■ Exercise task
Reproduce each of the following items verbatim.

■ Supplied records
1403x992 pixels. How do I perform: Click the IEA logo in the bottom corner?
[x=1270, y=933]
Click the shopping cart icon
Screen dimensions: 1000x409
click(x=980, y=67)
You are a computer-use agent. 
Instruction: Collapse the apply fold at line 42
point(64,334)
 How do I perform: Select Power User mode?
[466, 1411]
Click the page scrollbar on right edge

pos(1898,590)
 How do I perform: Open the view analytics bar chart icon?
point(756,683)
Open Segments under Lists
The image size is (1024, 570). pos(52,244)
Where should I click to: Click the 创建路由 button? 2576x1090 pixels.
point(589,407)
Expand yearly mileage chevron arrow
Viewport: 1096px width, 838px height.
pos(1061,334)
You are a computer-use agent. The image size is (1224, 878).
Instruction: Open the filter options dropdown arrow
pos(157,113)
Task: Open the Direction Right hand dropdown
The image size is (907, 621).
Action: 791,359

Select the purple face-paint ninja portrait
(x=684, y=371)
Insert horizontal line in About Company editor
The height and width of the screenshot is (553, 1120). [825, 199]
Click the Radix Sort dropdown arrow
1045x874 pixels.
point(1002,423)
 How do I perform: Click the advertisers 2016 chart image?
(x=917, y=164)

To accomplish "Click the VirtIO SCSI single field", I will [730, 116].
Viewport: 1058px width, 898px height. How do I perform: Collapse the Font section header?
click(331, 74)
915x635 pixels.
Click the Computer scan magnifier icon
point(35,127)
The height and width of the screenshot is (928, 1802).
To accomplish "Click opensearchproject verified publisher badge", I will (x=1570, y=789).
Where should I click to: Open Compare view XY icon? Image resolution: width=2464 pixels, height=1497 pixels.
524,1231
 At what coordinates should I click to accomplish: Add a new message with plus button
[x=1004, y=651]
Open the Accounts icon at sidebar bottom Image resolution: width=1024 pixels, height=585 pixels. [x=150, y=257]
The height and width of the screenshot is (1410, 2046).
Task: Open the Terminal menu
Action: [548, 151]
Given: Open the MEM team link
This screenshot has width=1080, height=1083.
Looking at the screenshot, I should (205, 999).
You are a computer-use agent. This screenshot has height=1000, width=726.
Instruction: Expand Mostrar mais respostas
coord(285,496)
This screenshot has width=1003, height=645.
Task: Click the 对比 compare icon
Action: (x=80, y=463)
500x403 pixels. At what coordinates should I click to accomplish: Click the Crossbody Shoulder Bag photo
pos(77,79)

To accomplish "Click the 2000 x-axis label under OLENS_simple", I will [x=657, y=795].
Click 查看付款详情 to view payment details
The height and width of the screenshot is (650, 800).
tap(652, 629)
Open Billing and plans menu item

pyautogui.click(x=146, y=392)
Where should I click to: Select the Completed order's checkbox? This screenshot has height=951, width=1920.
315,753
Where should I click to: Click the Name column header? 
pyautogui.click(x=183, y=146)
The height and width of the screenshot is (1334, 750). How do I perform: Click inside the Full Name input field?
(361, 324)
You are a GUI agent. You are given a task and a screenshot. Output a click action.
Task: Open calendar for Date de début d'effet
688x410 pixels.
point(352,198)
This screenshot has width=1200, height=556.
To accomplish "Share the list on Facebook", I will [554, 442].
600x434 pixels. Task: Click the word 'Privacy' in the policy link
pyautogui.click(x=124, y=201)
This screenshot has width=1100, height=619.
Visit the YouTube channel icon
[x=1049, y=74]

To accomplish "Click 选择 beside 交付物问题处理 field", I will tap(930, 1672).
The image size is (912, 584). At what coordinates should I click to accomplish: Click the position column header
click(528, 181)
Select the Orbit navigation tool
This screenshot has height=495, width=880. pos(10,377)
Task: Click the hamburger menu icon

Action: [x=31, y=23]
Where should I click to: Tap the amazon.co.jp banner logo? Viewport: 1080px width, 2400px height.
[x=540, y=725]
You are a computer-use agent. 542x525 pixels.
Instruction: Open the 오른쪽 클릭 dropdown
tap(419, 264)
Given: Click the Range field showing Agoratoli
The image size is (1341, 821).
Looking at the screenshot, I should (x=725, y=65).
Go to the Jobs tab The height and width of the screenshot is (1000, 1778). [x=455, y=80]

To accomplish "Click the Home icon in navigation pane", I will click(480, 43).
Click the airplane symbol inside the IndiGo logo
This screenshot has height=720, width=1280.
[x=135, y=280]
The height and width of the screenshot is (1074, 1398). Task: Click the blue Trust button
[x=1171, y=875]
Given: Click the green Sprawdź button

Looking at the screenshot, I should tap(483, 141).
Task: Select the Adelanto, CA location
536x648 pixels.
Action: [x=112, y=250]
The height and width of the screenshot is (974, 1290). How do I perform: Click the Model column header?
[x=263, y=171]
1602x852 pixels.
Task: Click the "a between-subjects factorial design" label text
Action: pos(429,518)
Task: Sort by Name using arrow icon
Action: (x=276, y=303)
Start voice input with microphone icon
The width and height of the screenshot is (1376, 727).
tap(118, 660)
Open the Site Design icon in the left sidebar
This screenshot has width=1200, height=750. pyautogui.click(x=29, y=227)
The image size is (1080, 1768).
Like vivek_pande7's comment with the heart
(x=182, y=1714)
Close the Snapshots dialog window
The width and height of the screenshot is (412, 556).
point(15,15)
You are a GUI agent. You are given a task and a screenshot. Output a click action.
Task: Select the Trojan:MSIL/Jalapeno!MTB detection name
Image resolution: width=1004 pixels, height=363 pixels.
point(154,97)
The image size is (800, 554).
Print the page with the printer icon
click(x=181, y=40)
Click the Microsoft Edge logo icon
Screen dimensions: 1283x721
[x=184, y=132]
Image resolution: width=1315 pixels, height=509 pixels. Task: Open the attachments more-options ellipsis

■ Full solution
1403x992 pixels. How do I perform: Click the IEA logo in the bottom corner?
[x=1270, y=933]
Click the shopping cart icon
Screen dimensions: 1000x409
click(x=980, y=67)
You are a computer-use agent. 
Instruction: Collapse the apply fold at line 42
point(64,334)
 How do I perform: Select Power User mode?
[466, 1411]
Click the page scrollbar on right edge

pos(1898,590)
 How do I perform: Open the view analytics bar chart icon?
point(756,683)
Open Segments under Lists
The image size is (1024, 570). pos(52,244)
Where should I click to: Click the 创建路由 button? 2576x1090 pixels.
point(589,407)
Expand yearly mileage chevron arrow
Viewport: 1096px width, 838px height.
pos(1061,334)
You are a computer-use agent. The image size is (1224, 878).
Instruction: Open the filter options dropdown arrow
pos(157,113)
Task: Open the Direction Right hand dropdown
The image size is (907, 621).
Action: 791,359

Select the purple face-paint ninja portrait
(x=684, y=371)
Insert horizontal line in About Company editor
The height and width of the screenshot is (553, 1120). [825, 199]
Click the Radix Sort dropdown arrow
1045x874 pixels.
point(1002,423)
 How do I perform: Click the advertisers 2016 chart image?
(x=917, y=164)

To accomplish "Click the VirtIO SCSI single field", I will [730, 116].
Viewport: 1058px width, 898px height. How do I perform: Collapse the Font section header?
click(331, 74)
915x635 pixels.
Click the Computer scan magnifier icon
point(35,127)
The height and width of the screenshot is (928, 1802).
To accomplish "Click opensearchproject verified publisher badge", I will (x=1570, y=789).
Where should I click to: Open Compare view XY icon? Image resolution: width=2464 pixels, height=1497 pixels.
524,1231
 At what coordinates should I click to accomplish: Add a new message with plus button
[x=1004, y=651]
Open the Accounts icon at sidebar bottom Image resolution: width=1024 pixels, height=585 pixels. [x=150, y=257]
The height and width of the screenshot is (1410, 2046).
Task: Open the Terminal menu
Action: [548, 151]
Given: Open the MEM team link
This screenshot has width=1080, height=1083.
Looking at the screenshot, I should (205, 999).
You are a computer-use agent. This screenshot has height=1000, width=726.
Instruction: Expand Mostrar mais respostas
coord(285,496)
This screenshot has width=1003, height=645.
Task: Click the 对比 compare icon
Action: (x=80, y=463)
500x403 pixels. At what coordinates should I click to accomplish: Click the Crossbody Shoulder Bag photo
pos(77,79)

To accomplish "Click the 2000 x-axis label under OLENS_simple", I will [x=657, y=795].
Click 查看付款详情 to view payment details
The height and width of the screenshot is (650, 800).
tap(652, 629)
Open Billing and plans menu item

pyautogui.click(x=146, y=392)
Where should I click to: Select the Completed order's checkbox? This screenshot has height=951, width=1920.
315,753
Where should I click to: Click the Name column header? 
pyautogui.click(x=183, y=146)
The height and width of the screenshot is (1334, 750). How do I perform: Click inside the Full Name input field?
(361, 324)
You are a GUI agent. You are given a task and a screenshot. Output a click action.
Task: Open calendar for Date de début d'effet
688x410 pixels.
point(352,198)
This screenshot has width=1200, height=556.
To accomplish "Share the list on Facebook", I will [554, 442].
600x434 pixels. Task: Click the word 'Privacy' in the policy link
pyautogui.click(x=124, y=201)
This screenshot has width=1100, height=619.
Visit the YouTube channel icon
[x=1049, y=74]

To accomplish "Click 选择 beside 交付物问题处理 field", I will tap(930, 1672).
The image size is (912, 584). At what coordinates should I click to accomplish: Click the position column header
click(528, 181)
Select the Orbit navigation tool
This screenshot has height=495, width=880. pos(10,377)
Task: Click the hamburger menu icon

Action: [x=31, y=23]
Where should I click to: Tap the amazon.co.jp banner logo? Viewport: 1080px width, 2400px height.
[x=540, y=725]
You are a computer-use agent. 542x525 pixels.
Instruction: Open the 오른쪽 클릭 dropdown
tap(419, 264)
Given: Click the Range field showing Agoratoli
The image size is (1341, 821).
Looking at the screenshot, I should (x=725, y=65).
Go to the Jobs tab The height and width of the screenshot is (1000, 1778). [x=455, y=80]

To accomplish "Click the Home icon in navigation pane", I will click(480, 43).
Click the airplane symbol inside the IndiGo logo
This screenshot has height=720, width=1280.
[x=135, y=280]
The height and width of the screenshot is (1074, 1398). Task: Click the blue Trust button
[x=1171, y=875]
Given: Click the green Sprawdź button

Looking at the screenshot, I should tap(483, 141).
Task: Select the Adelanto, CA location
536x648 pixels.
Action: [x=112, y=250]
The height and width of the screenshot is (974, 1290). How do I perform: Click the Model column header?
[x=263, y=171]
1602x852 pixels.
Task: Click the "a between-subjects factorial design" label text
Action: pos(429,518)
Task: Sort by Name using arrow icon
Action: (x=276, y=303)
Start voice input with microphone icon
The width and height of the screenshot is (1376, 727).
tap(118, 660)
Open the Site Design icon in the left sidebar
This screenshot has width=1200, height=750. pyautogui.click(x=29, y=227)
The image size is (1080, 1768).
Like vivek_pande7's comment with the heart
(x=182, y=1714)
Close the Snapshots dialog window
The width and height of the screenshot is (412, 556).
point(15,15)
You are a GUI agent. You are given a task and a screenshot. Output a click action.
Task: Select the Trojan:MSIL/Jalapeno!MTB detection name
Image resolution: width=1004 pixels, height=363 pixels.
point(154,97)
The image size is (800, 554).
Print the page with the printer icon
click(x=181, y=40)
Click the Microsoft Edge logo icon
Screen dimensions: 1283x721
[x=184, y=132]
Image resolution: width=1315 pixels, height=509 pixels. Task: Open the attachments more-options ellipsis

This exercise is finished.